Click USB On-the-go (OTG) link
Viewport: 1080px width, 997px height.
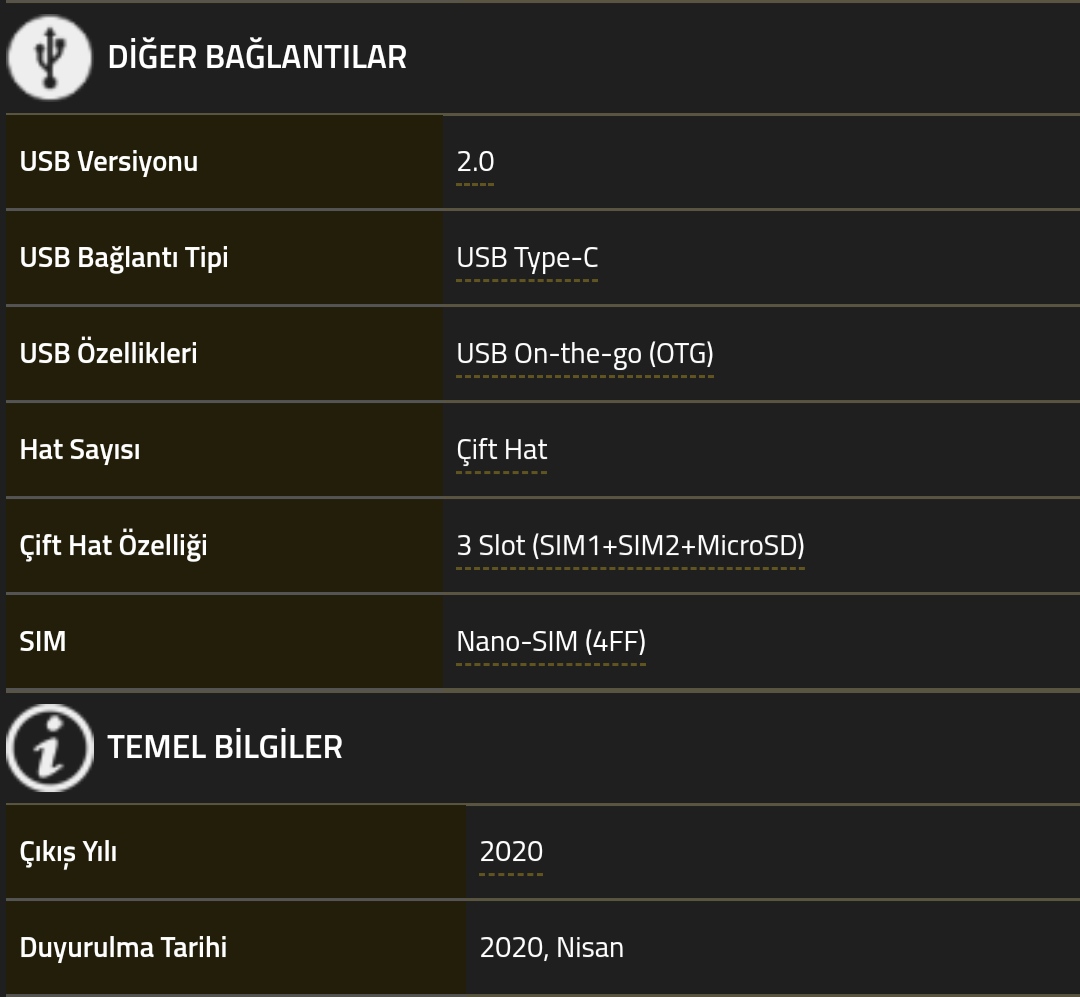point(585,353)

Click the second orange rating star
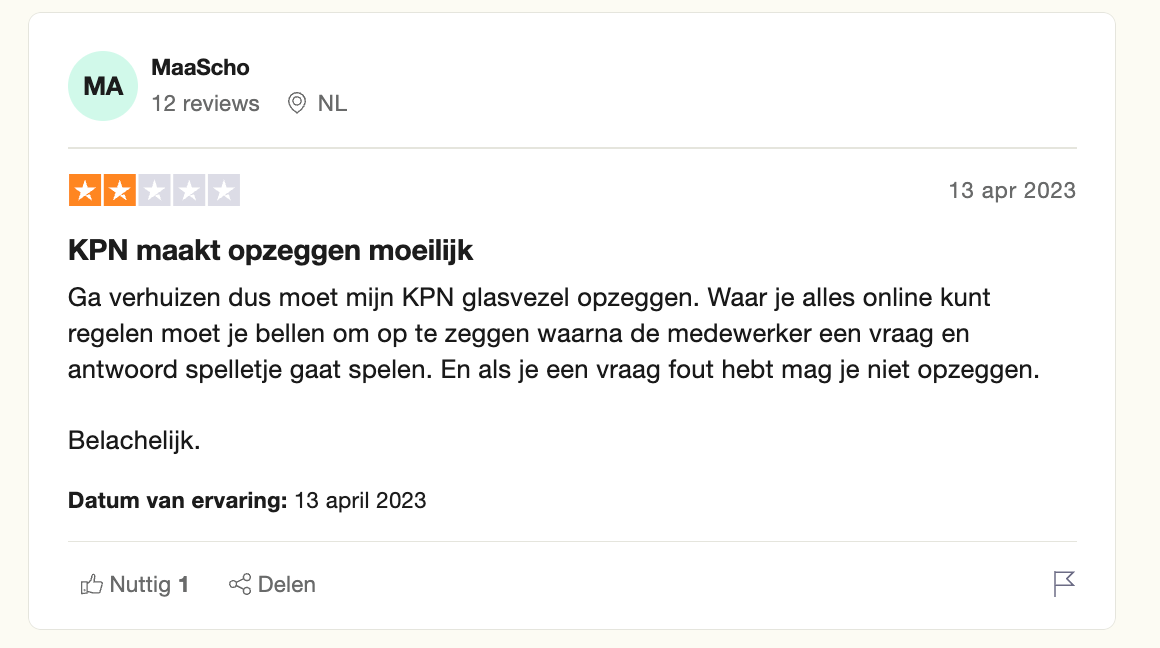pyautogui.click(x=120, y=190)
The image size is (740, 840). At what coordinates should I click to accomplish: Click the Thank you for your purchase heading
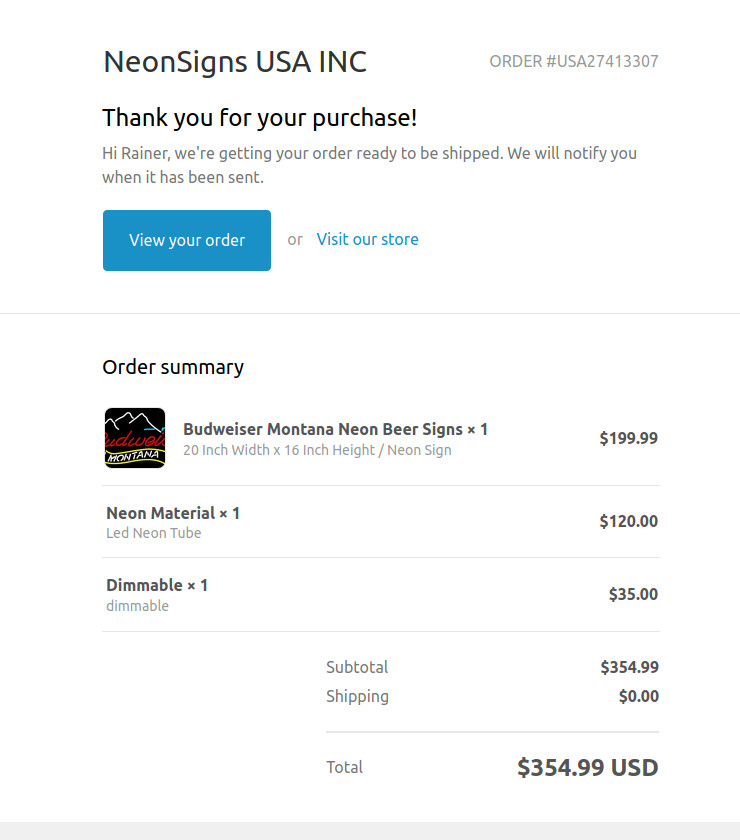tap(259, 118)
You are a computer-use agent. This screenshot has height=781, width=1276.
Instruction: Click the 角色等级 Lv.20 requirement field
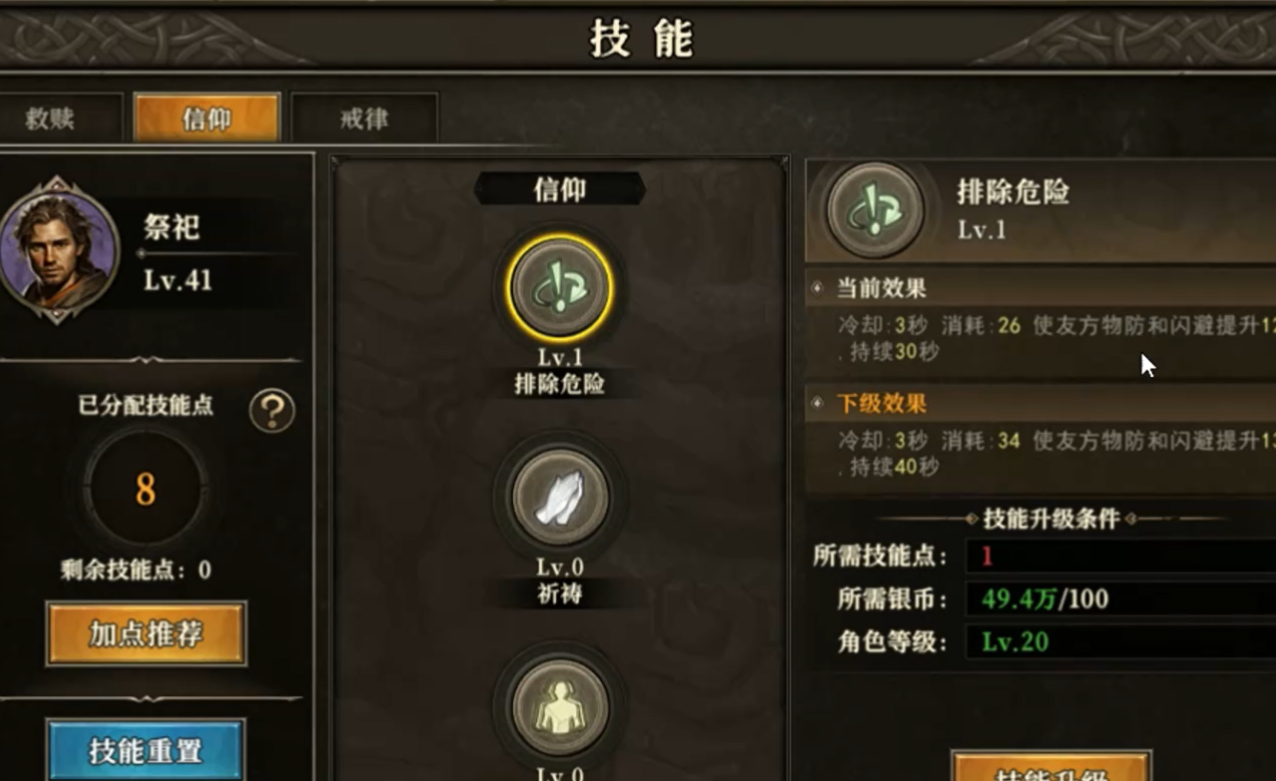click(x=1120, y=642)
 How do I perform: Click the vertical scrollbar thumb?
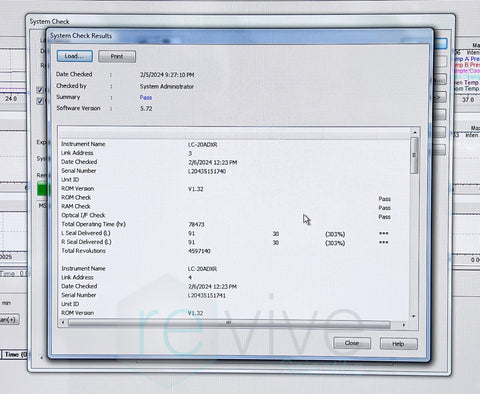pyautogui.click(x=414, y=155)
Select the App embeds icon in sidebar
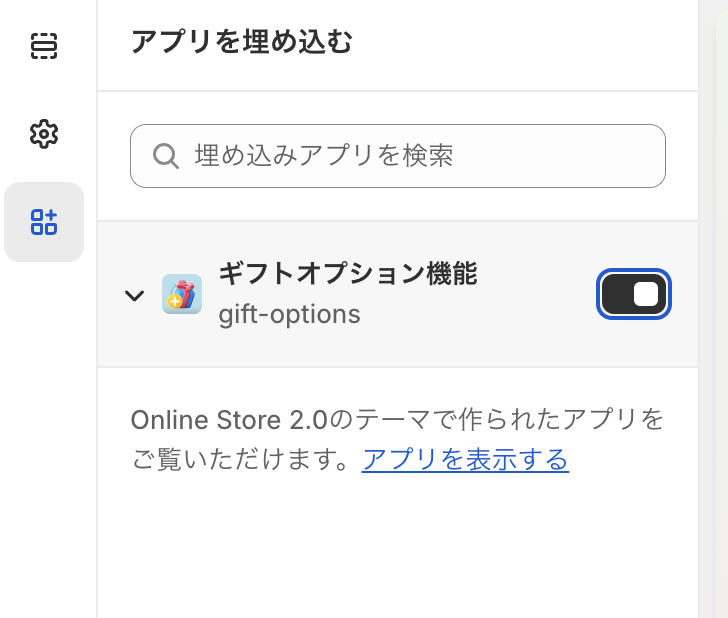The image size is (728, 618). pos(44,222)
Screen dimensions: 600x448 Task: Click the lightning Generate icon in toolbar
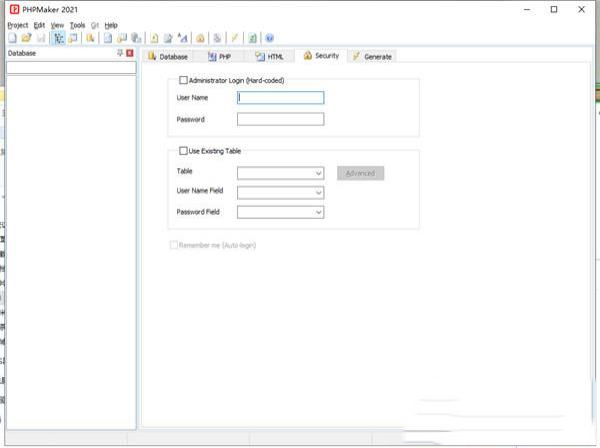(x=235, y=37)
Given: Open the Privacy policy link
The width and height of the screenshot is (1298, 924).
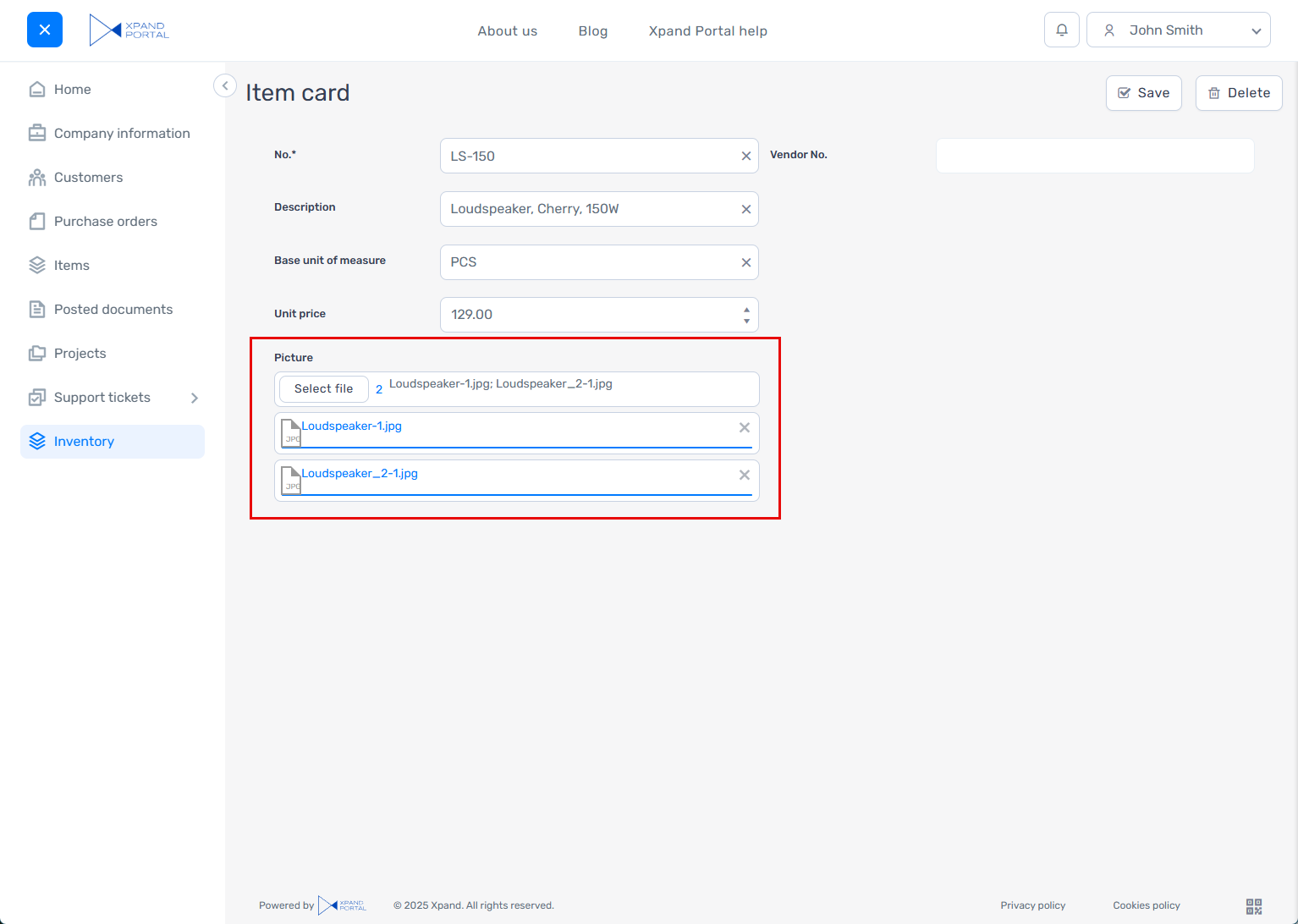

____

- **PROBLEM REQUIREMENTS**
Each entry, word for word, belongs in your answer; each picture does not.

- **RESPONSE TO THE EXERCISE**
Click USB On-the-go (OTG) link
Viewport: 1080px width, 997px height.
point(585,353)

Click the second orange rating star
pyautogui.click(x=120, y=190)
The image size is (740, 840). At what coordinates should I click to accomplish: Click the Thank you for your purchase heading
tap(259, 118)
You are a computer-use agent. This screenshot has height=781, width=1276.
Instruction: Click the 角色等级 Lv.20 requirement field
click(x=1120, y=642)
 How do I perform: Click the vertical scrollbar thumb?
pyautogui.click(x=414, y=155)
Select the App embeds icon in sidebar
The image size is (728, 618). pos(44,222)
Screen dimensions: 600x448 Task: Click the lightning Generate icon in toolbar
(x=235, y=37)
Given: Open the Privacy policy link
The width and height of the screenshot is (1298, 924).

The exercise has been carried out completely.